She sat with her husband’s letter in her pocket. She thought of now one line in it and now another. There stood: “I can bear no longer to see you both.” And in another place: “I know now that you and Erikson mean to elope.” And again: “You shall not do that, for people’s evil talk would make you unhappy. I shall disappear, so that you can get a divorce and be properly married. Erikson is a good workman and can support you well.” Then farther down: “Let people say what they will about me. I am content if only they do not think any evil of you, for you could not bear it.”
She did not understand it. She had not meant to deceive him. Even if she had liked to chat with the young apprentice, what had her husband to do with that? Love is an illness, but it is not mortal. She had meant to bear it through life with patience. How had her husband discovered her most secret thoughts?
She was tortured at the thought of him! He must have grieved and brooded. He had wept over his years. He had raged over the young man’s strength and spirits. He had trembled at the whisperings, at the smiles, at the hand pressures. In burning madness, in glowing jealousy, he had made it into a whole elopement history, of which there was as yet nothing.
She thought how old he must have been that night when he went. His back was bent, his hands shook. The agony of many long nights had made him so. He had gone to escape that existence of passionate doubting.
She remembered other lines in the letter: “It is not my intention to destroy your character. I have always been too old for you.” And then another: “You shall always be respected and honored. Only be silent, and all the shame will fall on me!”
The wife felt deeper and deeper remorse. Was it possible that people would be deceived? Would it do to lie so too before God? Why did she sit in the cottage, pitied like a mourning mother, honored like a bride on her wedding day? Why was it not she who was homeless, friendless, despised? How can such things be? How can God let himself be so deceived?
Over the great dresser hung a little bookcase. On the top shelf stood a big book with brass clasps. Behind those clasps was hidden the story of a man and a woman who lied before God and men. “Who has suggested to you, woman, to do such things? Look, young men stand outside to lead you away.”
The woman stared at the book, listened for the young men’s footsteps. She trembled at every knock, shuddered at every step. She was ready to stand up and confess, ready to fall down and die.

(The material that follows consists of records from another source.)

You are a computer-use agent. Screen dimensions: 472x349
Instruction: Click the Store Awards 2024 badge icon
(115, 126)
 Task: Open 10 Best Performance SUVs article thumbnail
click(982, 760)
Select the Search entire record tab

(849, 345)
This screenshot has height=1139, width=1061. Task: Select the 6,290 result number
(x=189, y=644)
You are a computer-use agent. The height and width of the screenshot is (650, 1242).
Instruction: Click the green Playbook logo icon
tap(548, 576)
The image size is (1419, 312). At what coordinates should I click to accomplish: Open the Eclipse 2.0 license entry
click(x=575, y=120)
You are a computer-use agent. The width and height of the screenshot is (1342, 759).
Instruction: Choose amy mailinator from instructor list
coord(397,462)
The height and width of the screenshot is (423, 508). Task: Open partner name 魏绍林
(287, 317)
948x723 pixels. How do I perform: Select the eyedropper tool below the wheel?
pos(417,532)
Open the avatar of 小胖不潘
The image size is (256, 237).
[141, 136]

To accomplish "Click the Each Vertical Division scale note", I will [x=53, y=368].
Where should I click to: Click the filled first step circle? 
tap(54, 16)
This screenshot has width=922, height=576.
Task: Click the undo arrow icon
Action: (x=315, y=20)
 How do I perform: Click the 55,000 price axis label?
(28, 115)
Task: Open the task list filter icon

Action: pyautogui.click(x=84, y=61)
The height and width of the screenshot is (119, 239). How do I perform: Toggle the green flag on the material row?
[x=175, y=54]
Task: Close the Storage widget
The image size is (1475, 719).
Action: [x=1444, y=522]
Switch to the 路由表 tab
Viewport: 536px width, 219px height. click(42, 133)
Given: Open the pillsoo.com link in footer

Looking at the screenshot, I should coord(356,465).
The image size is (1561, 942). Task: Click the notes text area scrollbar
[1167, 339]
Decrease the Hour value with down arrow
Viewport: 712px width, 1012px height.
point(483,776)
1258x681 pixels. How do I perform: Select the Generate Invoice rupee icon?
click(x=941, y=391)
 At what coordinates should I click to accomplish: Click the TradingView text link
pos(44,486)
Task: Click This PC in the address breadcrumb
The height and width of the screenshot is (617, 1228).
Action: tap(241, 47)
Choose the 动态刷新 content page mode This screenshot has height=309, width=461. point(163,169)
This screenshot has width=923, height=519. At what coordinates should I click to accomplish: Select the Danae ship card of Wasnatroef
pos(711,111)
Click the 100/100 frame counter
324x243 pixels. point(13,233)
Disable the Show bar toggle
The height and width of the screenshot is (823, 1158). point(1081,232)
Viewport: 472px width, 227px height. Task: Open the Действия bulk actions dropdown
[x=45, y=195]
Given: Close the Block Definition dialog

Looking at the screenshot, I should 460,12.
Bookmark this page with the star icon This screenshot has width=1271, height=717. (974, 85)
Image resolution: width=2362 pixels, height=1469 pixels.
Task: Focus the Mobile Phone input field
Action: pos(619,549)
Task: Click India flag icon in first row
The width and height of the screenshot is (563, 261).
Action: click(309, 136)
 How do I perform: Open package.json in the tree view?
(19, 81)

The coffee was ready. The women glided sedately forward to the table. They filled their cups, took a lump of sugar in their mouths and began to sip their boiling coffee, silently and decently, the wives of mechanics first, the scrub-women last. But the wife did not see what was going on. Remorse made her quite beside herself. She had a vision. She sat at night out in a freshly ploughed field. Round about her sat great birds with mighty wings and pointed beaks. They were gray, scarcely perceptible against the gray ground, but they held watch over her. They were passing sentence upon her. Suddenly they flew up and sank down over her head. She saw their sharp claws, their pointed beaks, their beating wings coming nearer and nearer. It was like a deadly rain of steel. She bent her head and knew that she must die. But when they came near, quite near to her, she had to look up. Then she saw that the gray birds were all these old women.
One of them began to speak. She knew what was proper, what was fitting in a house of mourning. They had now been silent long enough. But the wife started up as from a blow. What did the woman mean to say? “You, Matts Wik’s wife, Anna Wik, confess! You have lied long enough before God and before us. We are your judges. We will judge you and rend you to pieces.”